◆ What the task requires ◆
Render the stretch of the listing below, from the line containing "Describe the element at coordinates (524, 166)" through the line containing "I want to click", as a Markdown table with the columns Row and Text, one numbered row per line and no row for blank lines. Omit the pictures from the table.

◆ Listed entries ◆
- - -

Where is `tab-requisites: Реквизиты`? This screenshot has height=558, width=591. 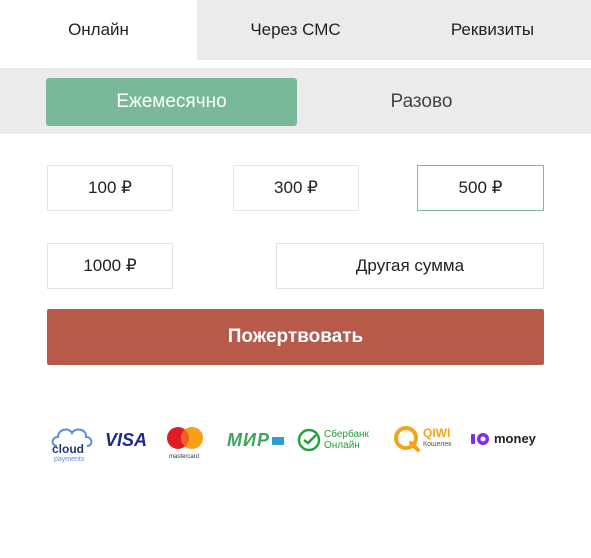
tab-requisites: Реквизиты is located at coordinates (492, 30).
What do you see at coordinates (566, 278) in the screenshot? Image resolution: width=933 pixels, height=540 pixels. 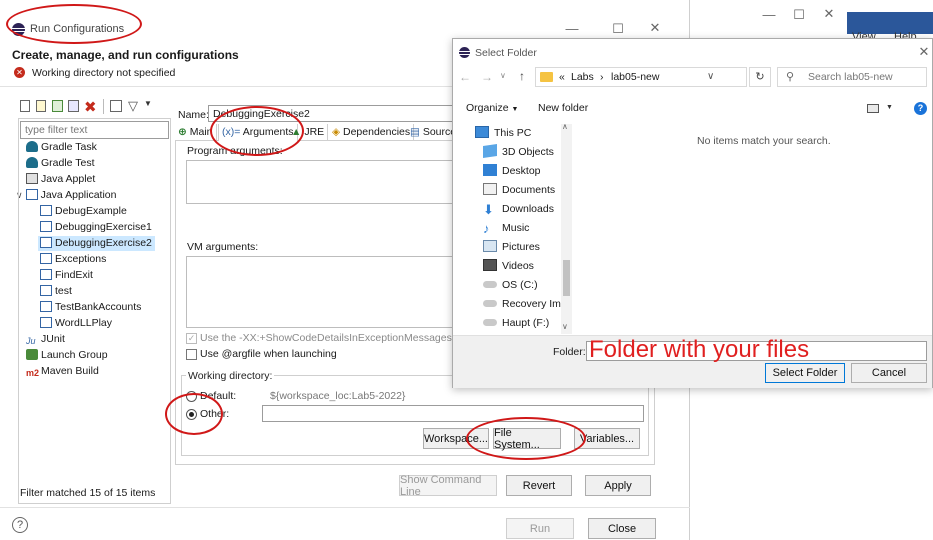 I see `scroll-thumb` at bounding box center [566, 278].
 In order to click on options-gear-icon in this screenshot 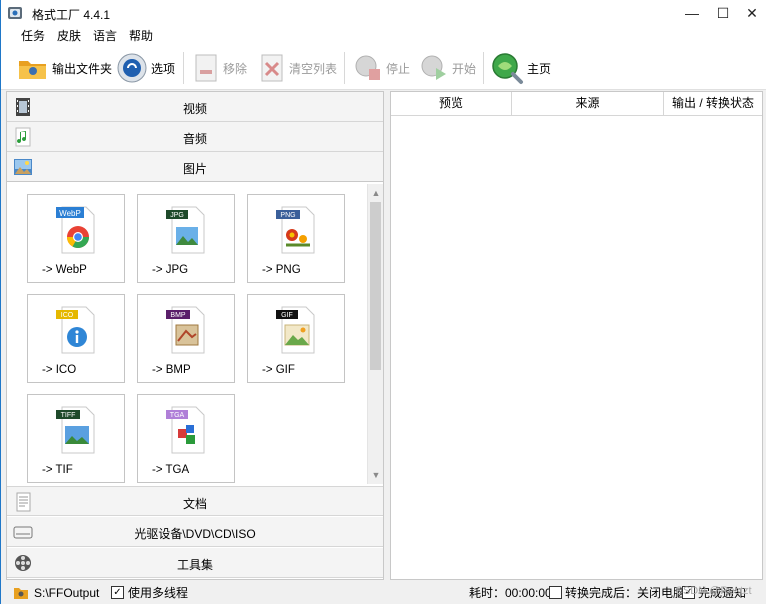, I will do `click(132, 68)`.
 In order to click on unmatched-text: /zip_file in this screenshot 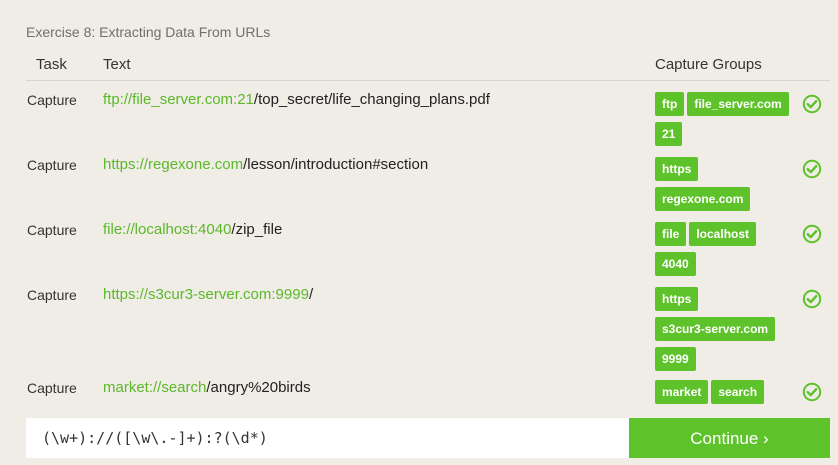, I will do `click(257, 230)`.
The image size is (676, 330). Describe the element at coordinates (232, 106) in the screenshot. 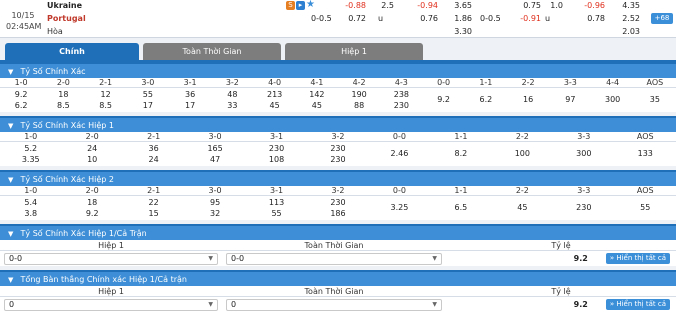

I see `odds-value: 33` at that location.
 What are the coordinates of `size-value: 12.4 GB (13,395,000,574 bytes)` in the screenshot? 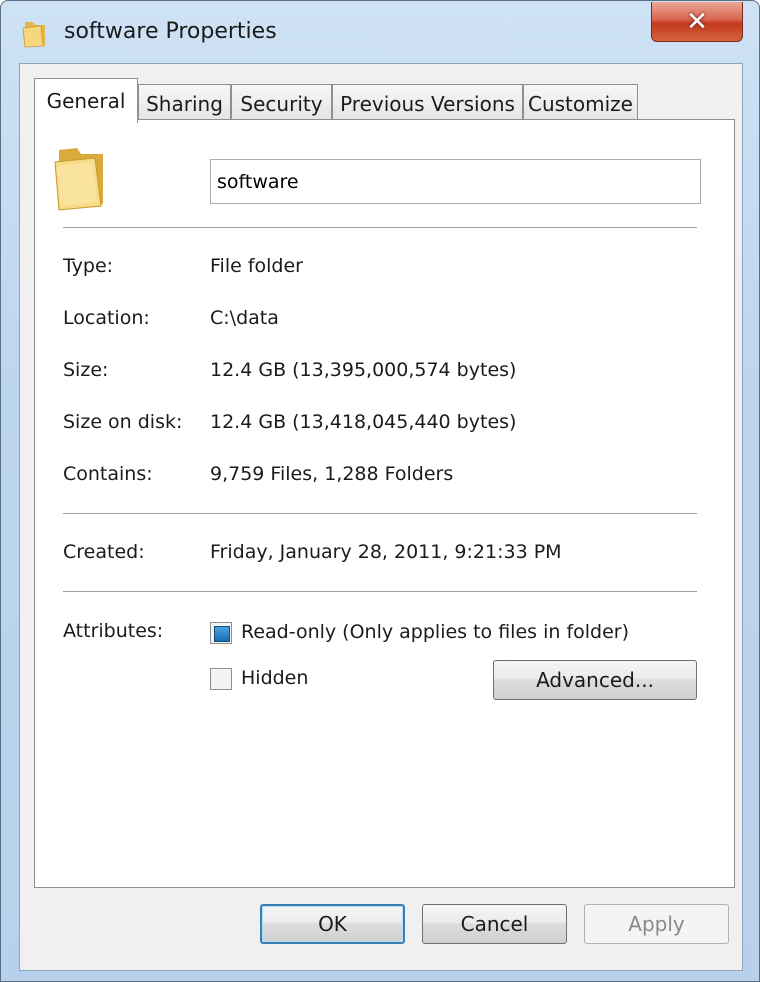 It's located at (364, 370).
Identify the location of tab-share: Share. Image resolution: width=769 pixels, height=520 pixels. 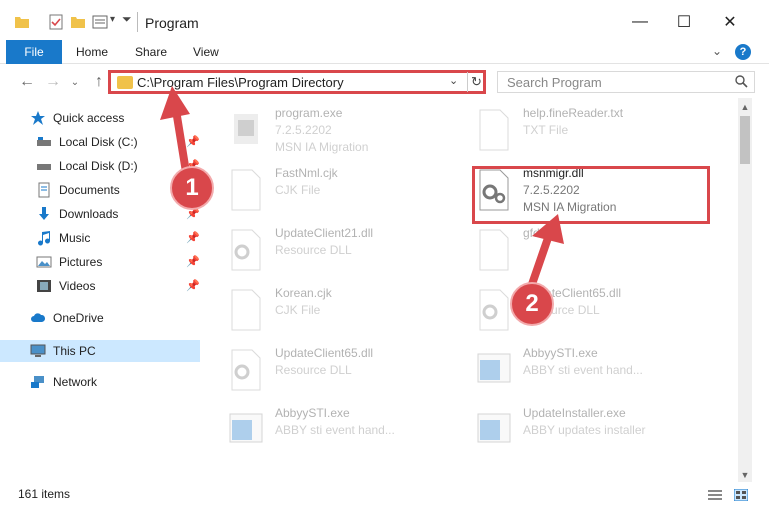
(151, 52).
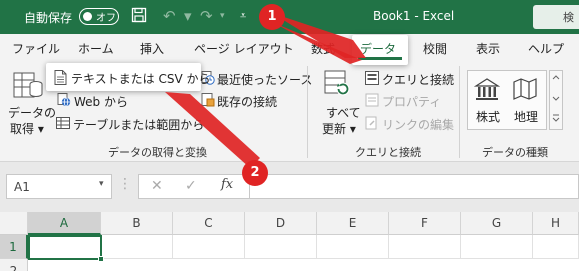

- - -

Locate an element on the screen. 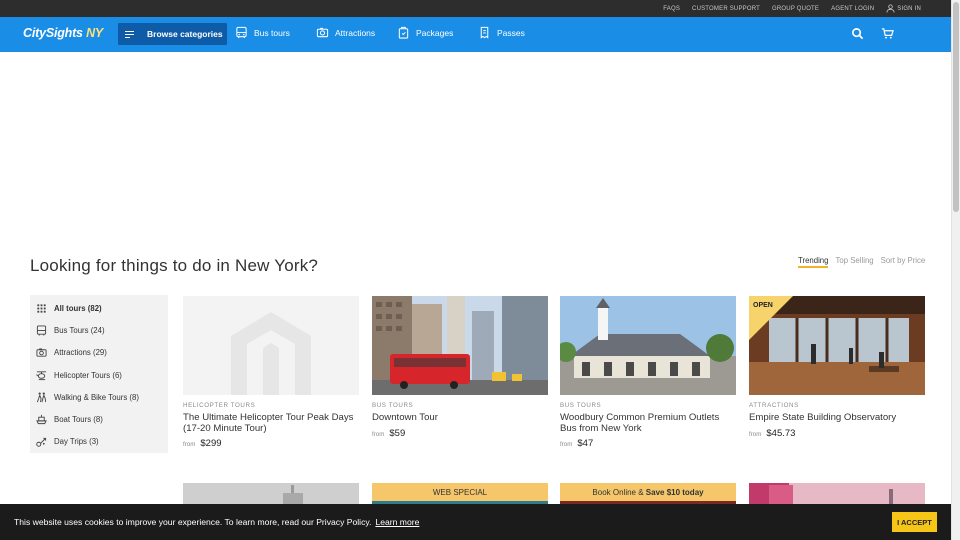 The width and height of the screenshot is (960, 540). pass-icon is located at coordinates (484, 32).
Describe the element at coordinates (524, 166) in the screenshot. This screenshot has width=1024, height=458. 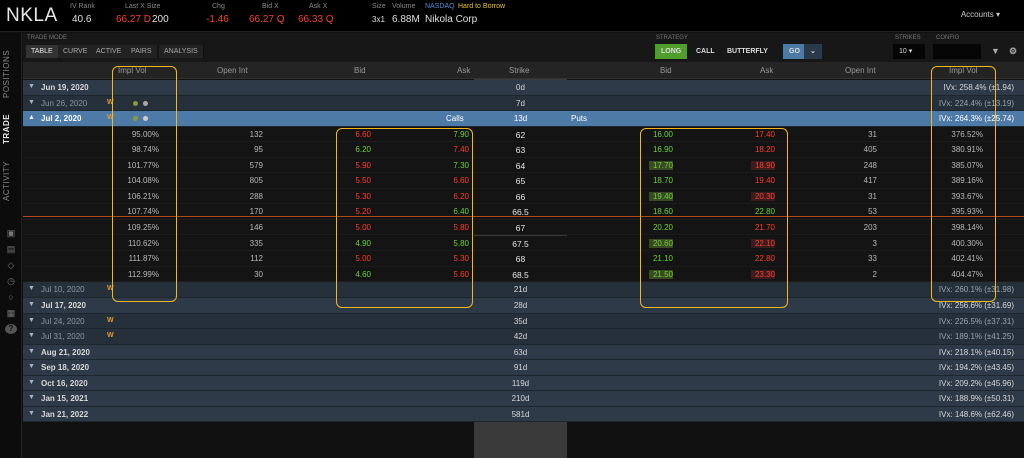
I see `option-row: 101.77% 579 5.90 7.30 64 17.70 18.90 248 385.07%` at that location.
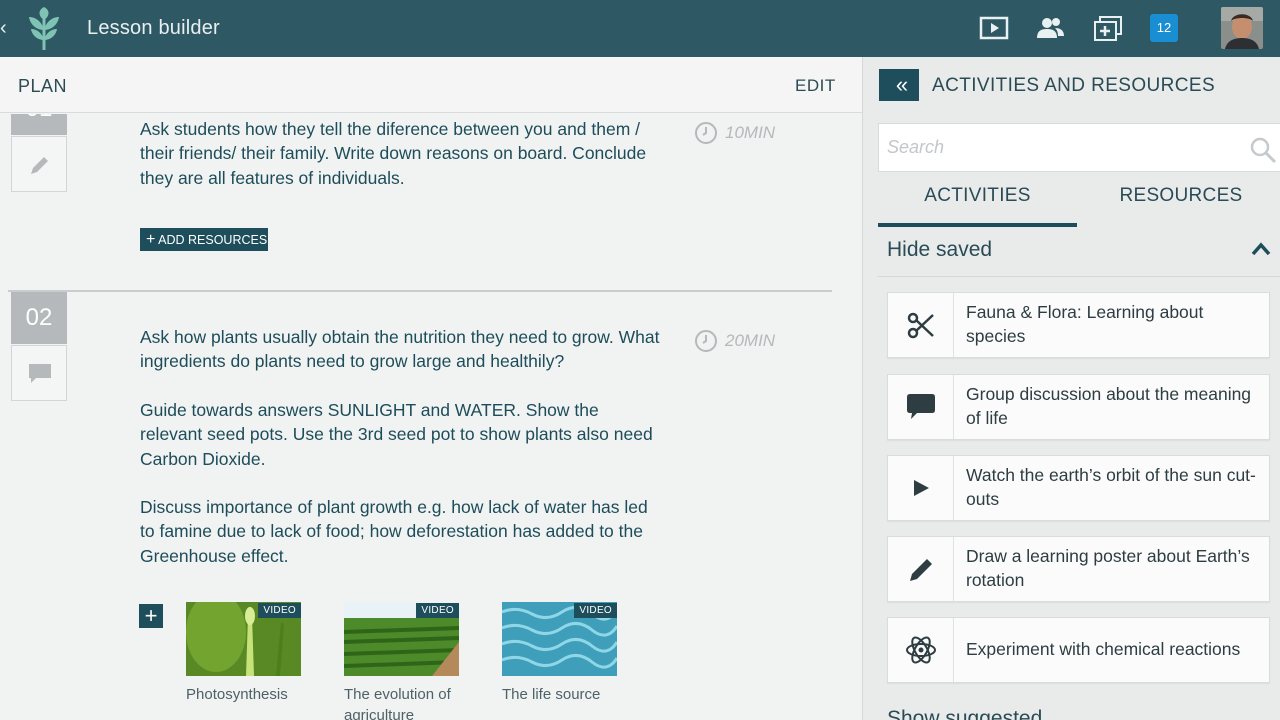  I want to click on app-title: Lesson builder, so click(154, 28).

- - -

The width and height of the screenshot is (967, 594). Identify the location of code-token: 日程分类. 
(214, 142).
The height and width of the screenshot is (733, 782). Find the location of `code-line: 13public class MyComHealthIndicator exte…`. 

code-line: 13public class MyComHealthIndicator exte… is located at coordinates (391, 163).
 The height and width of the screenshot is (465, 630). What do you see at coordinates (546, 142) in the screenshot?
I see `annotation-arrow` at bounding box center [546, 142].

- - -

◆ Problem solution ◆
| Row | Text |
|---|---|
| 1 | Describe the element at coordinates (524, 166) in the screenshot. This screenshot has width=1024, height=458.  |
| 2 | I see `option-row: 101.77% 579 5.90 7.30 64 17.70 18.90 248 385.07%` at that location. |
| 3 |   I want to click on app-title: Lesson builder, so click(154, 28). |